THE GOOD, THE BAD and THE BIZARRE
Artists never have it easy. With the runaway cost of housing, what is a struggling artist to do? Is Toronto’s growth going to make it that much harder for an artist to work? If so, we must wonder what great art we will miss out on if the road to becoming an artist goes from unrealistic to impossible. Developer Daniels Corp., of acclaimed Regent Park redevelopment, recognizes the role artists play in civic life and is crafting a plan for a 10-storey building to house local musicians, operated as a co-op by a not-for-profit group.
An interesting development in the burgeoning Leslieville neighbourhood saw local residents up in virtual social media arms over the arrival of a KFC chicken outlet on their clearly hallowed ground. The east end nabe is one of the hottest in the city for young couples, real estate prices are through the roof, and people seem to love the independent shops that line Queen Street East. Still, it seems a stretch that a neighbourhood’s sense of place and identity would be threatened by the arrival of a single fast-food chicken shop.

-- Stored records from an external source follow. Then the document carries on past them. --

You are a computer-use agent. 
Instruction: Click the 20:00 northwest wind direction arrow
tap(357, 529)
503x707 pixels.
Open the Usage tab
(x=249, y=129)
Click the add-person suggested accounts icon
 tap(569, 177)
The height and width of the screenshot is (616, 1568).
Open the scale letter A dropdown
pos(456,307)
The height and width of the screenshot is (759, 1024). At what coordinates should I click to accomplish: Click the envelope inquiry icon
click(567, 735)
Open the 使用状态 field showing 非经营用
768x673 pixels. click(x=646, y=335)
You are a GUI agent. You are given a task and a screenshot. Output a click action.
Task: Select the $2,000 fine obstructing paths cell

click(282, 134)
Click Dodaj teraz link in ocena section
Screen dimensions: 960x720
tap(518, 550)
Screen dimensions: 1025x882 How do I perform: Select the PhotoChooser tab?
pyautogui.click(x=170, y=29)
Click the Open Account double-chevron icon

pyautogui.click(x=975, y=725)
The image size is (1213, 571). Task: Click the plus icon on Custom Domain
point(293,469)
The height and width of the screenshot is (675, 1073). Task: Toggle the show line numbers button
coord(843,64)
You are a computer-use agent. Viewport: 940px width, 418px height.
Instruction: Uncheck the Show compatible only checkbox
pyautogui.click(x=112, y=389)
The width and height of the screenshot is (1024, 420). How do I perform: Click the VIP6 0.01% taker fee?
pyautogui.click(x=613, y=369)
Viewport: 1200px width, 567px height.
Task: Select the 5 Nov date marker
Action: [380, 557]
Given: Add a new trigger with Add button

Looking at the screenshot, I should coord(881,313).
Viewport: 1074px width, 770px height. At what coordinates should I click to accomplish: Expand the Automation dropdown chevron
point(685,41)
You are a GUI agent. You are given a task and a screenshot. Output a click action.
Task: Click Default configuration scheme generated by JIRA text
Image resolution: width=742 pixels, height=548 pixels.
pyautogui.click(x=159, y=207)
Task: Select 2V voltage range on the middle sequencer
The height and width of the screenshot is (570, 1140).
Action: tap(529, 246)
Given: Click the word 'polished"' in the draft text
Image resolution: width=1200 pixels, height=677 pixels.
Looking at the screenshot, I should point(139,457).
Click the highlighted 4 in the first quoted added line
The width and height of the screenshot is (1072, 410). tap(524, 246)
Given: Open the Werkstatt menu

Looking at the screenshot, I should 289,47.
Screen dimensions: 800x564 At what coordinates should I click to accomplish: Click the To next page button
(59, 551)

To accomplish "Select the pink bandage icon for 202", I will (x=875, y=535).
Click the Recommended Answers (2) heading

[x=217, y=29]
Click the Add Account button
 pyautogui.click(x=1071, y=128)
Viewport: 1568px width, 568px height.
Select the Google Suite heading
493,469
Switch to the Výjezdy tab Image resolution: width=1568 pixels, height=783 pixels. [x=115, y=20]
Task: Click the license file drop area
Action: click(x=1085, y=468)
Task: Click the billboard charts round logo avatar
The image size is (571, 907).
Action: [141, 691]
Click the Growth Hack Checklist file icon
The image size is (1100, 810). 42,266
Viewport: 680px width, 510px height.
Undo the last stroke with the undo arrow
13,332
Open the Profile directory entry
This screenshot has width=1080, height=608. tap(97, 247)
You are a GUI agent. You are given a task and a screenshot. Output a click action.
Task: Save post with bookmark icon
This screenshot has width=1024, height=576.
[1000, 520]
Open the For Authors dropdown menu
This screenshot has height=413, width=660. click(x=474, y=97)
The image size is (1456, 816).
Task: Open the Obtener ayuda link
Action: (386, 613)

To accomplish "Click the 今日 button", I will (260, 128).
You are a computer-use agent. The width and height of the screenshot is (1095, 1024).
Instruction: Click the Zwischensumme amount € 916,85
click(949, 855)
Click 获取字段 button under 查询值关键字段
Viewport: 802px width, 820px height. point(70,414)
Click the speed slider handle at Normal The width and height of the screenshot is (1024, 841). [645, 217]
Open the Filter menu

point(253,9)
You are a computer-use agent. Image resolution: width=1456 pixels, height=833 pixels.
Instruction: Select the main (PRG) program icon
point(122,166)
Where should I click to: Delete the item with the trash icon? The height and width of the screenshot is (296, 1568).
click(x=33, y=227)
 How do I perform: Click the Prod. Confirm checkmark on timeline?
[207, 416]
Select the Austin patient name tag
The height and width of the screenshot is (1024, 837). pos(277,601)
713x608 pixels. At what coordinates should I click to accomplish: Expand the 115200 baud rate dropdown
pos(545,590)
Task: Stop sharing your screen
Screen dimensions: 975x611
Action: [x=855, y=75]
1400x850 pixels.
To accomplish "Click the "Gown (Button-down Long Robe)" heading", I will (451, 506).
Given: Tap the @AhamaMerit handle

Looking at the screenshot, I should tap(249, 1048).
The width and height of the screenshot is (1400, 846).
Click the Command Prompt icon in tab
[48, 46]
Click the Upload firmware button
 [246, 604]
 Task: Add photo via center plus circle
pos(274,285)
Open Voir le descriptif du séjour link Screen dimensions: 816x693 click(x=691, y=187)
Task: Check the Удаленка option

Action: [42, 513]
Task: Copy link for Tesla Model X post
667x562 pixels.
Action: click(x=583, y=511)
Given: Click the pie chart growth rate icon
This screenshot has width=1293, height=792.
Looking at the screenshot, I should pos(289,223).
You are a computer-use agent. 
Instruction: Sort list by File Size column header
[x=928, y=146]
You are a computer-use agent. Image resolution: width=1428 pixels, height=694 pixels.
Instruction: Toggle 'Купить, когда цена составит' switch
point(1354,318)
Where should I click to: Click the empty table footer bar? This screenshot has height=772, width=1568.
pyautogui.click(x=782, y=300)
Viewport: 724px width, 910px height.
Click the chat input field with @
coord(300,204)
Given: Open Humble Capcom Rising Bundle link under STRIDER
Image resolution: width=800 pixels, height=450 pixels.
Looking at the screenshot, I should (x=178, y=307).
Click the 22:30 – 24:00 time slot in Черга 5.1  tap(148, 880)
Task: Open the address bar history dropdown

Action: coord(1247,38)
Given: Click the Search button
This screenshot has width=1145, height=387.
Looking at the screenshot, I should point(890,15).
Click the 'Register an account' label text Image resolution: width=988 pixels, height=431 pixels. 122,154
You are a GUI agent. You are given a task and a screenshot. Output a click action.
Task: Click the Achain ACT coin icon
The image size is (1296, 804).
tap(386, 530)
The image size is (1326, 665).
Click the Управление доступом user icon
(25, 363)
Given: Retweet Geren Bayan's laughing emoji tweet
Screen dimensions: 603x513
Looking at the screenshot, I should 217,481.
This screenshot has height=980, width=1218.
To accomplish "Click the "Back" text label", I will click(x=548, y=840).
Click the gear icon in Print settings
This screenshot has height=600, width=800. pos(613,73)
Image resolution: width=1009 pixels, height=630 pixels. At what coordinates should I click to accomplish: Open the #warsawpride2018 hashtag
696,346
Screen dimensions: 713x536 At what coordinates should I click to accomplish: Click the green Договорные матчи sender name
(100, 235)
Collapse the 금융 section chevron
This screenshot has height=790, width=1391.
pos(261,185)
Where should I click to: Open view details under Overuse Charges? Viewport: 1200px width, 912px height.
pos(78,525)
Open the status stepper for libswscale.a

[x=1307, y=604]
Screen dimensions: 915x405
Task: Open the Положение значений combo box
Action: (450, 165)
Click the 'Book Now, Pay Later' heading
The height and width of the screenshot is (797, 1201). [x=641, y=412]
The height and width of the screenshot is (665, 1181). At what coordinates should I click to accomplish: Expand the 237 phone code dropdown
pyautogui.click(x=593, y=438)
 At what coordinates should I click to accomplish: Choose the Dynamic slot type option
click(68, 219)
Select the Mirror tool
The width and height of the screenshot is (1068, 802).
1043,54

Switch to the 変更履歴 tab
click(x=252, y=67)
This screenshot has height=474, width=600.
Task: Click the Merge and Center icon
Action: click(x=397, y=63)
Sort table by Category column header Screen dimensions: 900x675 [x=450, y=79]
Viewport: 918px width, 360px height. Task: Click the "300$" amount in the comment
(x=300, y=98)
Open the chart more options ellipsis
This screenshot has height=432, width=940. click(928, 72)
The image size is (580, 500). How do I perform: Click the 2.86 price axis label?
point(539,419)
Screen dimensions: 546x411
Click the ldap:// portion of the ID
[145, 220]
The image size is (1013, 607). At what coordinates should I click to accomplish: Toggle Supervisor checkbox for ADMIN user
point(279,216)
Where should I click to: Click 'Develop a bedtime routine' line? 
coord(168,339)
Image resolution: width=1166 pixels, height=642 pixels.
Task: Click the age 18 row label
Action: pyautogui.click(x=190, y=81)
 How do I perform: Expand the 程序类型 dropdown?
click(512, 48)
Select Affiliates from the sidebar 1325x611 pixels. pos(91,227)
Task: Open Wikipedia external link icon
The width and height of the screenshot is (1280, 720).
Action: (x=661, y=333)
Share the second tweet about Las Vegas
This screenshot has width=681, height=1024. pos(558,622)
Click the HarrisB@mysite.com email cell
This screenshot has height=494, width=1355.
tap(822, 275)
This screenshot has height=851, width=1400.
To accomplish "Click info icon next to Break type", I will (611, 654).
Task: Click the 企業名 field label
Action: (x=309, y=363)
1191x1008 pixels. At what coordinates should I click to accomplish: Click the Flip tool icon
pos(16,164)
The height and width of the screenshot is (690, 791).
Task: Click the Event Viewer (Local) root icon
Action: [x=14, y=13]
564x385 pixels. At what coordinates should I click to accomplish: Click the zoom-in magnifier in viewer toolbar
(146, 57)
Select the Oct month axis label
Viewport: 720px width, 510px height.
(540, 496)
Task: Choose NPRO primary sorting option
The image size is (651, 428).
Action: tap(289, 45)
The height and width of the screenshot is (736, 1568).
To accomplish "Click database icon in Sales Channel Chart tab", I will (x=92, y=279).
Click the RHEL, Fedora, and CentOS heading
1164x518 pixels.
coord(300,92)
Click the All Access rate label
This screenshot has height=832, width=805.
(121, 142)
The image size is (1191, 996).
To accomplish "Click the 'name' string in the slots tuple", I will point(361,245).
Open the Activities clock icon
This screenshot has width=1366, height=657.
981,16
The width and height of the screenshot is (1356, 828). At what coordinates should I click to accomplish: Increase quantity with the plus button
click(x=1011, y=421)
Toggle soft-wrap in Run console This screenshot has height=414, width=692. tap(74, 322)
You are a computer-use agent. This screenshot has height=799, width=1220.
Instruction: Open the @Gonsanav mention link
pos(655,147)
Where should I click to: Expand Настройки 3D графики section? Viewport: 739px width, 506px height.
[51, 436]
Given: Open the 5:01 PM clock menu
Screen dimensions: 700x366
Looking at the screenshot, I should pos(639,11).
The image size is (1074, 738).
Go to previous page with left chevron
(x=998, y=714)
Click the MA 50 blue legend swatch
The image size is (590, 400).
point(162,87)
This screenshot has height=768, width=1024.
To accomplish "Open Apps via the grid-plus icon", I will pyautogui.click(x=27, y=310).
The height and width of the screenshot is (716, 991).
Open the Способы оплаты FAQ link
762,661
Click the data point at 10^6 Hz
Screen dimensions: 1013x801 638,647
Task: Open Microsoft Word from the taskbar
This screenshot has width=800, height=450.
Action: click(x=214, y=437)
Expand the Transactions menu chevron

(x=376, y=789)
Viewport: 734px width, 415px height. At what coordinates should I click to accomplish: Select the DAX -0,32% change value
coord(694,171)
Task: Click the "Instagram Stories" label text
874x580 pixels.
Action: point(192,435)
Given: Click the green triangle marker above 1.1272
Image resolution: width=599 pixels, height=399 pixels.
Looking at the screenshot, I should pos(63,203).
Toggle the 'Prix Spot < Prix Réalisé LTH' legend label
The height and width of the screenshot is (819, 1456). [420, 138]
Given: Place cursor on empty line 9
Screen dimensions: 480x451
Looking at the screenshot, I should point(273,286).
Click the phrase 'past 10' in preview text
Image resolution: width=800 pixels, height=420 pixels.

An aging Riverdale mansion that was once in such bad disrepair that it was on the market for $1 has risen in stock in the eyes of some Torontonians. Which Torontonians, you ask? Why, those admirers of murderous clowns who strike fear into the hearts of children. Cranfield House on Pape Avenue served as the set for interior scenes of this year’s popular film adaptation of Stephen King’s classic horror novel It. And thus it has begun to attract tourists eager for a (boring?) selfie with the home’s Edwardian exterior.